Die Story an sich ist in sich geschlossen, und findet auch einen guten Abschluss, den ich so nicht erwartet hätte. Zu 100% überzeugt bin ich von der Auflösung allerdings nicht, da man mit aktuellen Methoden doch definitive Ergebnisse bekommen würde, aber das tut dem Thrill in „Der beste Freund“ keinen Abbruch und macht es nicht schlechter!

Die Charaktere im Buch an sich sind alle sehr eigen, haben eine ganze eigene Art an sich, und wie sie untereinander agieren und voneinander abhängig sind wird auch erst im Laufe des Buches klar. Das ist sehr gut gelungen den Leser hier in die Irre zu führen und es spannend zu halten.

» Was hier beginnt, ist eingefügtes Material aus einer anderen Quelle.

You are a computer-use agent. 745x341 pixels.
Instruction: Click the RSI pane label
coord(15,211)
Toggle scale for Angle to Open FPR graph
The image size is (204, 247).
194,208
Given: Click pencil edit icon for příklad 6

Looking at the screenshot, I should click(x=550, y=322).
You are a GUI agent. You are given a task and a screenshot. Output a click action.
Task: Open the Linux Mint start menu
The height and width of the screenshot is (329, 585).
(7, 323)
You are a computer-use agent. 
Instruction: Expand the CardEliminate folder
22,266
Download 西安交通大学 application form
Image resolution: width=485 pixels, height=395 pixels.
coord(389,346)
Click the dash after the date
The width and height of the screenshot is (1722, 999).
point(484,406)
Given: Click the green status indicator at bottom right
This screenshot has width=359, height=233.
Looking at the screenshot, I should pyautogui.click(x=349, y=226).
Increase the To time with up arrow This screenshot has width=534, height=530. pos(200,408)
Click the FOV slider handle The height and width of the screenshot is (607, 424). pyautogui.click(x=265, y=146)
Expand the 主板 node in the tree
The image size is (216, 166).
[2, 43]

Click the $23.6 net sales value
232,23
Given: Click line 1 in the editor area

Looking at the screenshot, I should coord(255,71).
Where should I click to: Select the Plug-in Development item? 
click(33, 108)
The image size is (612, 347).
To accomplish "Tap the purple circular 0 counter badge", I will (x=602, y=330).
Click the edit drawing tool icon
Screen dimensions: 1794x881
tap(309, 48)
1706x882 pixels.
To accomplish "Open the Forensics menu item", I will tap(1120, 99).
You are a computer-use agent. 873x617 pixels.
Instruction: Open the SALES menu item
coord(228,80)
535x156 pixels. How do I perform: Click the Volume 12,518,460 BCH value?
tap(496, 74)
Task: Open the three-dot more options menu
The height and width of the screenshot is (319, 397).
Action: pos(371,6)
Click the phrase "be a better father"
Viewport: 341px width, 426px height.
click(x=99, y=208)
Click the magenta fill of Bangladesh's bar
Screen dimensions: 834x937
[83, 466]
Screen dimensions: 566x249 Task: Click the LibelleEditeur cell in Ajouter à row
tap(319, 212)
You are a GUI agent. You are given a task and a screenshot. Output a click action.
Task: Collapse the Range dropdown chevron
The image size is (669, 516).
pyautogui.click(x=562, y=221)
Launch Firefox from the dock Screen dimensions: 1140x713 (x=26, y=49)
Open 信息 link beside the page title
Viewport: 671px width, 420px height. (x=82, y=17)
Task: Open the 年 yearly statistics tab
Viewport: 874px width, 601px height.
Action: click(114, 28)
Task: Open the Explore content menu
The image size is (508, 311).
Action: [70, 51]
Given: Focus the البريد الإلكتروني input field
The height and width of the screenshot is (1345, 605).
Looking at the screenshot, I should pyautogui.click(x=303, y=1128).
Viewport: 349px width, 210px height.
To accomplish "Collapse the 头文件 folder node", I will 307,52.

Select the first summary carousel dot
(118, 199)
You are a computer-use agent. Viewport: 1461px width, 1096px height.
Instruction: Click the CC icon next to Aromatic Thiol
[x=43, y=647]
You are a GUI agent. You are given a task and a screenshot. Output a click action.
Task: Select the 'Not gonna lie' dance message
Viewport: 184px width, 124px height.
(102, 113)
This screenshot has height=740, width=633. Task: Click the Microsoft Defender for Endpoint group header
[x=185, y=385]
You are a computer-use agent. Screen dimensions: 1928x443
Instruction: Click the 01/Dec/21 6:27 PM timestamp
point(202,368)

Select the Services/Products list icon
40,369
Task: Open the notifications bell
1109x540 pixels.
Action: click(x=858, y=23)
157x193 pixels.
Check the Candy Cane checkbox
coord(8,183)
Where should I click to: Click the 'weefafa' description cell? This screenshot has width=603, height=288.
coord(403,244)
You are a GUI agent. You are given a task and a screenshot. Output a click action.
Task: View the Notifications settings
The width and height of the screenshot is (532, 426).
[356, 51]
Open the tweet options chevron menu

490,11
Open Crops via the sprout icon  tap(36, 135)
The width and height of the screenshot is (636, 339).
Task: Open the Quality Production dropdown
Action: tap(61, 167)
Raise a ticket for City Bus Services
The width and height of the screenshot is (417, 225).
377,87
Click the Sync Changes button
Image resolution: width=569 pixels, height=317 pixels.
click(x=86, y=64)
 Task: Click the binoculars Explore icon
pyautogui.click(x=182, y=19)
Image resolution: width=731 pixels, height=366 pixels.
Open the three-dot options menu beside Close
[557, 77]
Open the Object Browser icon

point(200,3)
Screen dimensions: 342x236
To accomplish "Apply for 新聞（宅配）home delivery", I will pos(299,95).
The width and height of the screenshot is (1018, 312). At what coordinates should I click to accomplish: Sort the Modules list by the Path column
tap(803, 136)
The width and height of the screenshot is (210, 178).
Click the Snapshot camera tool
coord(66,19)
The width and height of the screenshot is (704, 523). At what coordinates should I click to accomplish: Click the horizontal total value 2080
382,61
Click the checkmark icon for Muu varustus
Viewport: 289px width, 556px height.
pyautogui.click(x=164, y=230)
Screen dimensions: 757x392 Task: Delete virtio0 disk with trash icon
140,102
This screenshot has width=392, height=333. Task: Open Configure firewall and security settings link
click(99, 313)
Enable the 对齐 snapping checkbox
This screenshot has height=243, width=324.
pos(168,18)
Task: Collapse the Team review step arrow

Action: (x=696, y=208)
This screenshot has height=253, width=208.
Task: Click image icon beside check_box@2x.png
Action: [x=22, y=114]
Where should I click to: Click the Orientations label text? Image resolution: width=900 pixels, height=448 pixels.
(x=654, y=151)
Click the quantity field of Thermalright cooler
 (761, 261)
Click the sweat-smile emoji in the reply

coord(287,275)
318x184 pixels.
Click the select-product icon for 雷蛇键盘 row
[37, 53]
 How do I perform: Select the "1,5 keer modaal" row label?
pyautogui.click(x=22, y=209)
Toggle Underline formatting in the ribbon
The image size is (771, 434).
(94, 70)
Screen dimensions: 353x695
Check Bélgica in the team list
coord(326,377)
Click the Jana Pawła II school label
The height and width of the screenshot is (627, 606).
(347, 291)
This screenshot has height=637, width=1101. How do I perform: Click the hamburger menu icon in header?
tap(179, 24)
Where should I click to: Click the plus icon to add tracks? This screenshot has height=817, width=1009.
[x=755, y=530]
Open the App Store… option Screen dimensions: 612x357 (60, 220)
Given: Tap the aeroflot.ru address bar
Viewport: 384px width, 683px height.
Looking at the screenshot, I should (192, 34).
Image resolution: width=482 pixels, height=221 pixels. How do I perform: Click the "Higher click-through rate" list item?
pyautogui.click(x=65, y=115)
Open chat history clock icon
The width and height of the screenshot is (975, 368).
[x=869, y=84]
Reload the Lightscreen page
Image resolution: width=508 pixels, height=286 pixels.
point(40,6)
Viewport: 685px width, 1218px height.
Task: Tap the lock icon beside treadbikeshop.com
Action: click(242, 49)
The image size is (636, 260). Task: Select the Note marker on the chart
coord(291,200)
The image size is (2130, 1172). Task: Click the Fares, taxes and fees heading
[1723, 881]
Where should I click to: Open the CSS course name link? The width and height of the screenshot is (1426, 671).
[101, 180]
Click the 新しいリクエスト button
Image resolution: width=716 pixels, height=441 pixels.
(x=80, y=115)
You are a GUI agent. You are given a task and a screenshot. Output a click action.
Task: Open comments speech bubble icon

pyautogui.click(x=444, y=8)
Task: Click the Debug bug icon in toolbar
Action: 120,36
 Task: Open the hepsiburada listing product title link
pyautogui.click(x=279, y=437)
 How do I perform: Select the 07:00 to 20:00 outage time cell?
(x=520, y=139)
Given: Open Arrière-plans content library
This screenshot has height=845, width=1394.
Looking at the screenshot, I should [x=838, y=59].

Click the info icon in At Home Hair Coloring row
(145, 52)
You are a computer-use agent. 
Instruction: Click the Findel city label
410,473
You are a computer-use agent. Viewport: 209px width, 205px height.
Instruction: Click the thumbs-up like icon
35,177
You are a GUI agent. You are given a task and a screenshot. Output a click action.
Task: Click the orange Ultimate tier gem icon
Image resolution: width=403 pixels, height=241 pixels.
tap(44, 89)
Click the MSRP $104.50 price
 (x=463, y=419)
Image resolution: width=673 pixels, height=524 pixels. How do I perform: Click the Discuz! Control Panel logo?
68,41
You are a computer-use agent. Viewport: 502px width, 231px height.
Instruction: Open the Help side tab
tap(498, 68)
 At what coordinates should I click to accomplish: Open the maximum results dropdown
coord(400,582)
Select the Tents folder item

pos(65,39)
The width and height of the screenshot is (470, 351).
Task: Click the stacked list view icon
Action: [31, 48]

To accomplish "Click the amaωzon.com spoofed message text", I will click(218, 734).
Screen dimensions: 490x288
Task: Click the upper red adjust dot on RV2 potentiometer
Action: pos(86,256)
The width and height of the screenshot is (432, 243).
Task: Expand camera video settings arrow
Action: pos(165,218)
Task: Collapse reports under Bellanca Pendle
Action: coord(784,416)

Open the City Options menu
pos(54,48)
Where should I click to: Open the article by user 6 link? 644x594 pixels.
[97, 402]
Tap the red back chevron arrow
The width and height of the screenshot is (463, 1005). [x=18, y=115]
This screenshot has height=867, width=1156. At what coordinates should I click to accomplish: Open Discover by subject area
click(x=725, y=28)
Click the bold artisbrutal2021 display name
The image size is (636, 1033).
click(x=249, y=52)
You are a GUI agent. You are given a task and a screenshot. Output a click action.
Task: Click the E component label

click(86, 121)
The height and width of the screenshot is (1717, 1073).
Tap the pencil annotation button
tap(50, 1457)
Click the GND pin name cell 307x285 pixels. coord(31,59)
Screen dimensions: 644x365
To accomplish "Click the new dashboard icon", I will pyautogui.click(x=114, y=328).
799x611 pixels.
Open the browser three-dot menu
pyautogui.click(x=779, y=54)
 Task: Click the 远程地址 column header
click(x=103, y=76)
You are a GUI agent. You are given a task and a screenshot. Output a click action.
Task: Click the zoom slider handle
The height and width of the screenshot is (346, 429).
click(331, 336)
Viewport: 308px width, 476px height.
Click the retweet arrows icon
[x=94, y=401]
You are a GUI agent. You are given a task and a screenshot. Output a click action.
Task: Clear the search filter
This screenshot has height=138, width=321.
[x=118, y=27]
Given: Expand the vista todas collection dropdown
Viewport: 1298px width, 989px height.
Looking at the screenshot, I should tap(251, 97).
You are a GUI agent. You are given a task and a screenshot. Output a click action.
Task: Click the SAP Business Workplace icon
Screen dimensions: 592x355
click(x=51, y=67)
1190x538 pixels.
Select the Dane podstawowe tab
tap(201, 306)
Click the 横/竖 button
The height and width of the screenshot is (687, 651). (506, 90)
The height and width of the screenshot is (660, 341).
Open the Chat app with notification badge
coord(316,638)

Alles in allem kann ich das Debüt von Roy Jacoby als gelungen und lesenswert bezeichnen. Wenn ihr einen Psychothriller lesen möchtet, der vom Schreibstil mal ganz anders ist als man es kennt, und euch auf die „Ich-Perspektive“ einlassen könnt, solltet ihr dem Buch auf jeden Fall eine Chance geben und ihr werdet nicht enttäuscht werden.

Aufgrund der kleinen Kritiken die ich für mich sehe kann ich leider nur 4 Sterne vergeben, aber die Punkte werden bestimmt im nächsten Buch ausgemerzt werden

Fazit: Beeindruckendes Debüt, aber mit Luft nach oben für die nächsten Bücher.

Bewertung: 4/5 ★

Das Buch bekommt ihr nur bei amazon, da es im Direktvertrieb erschienen ist.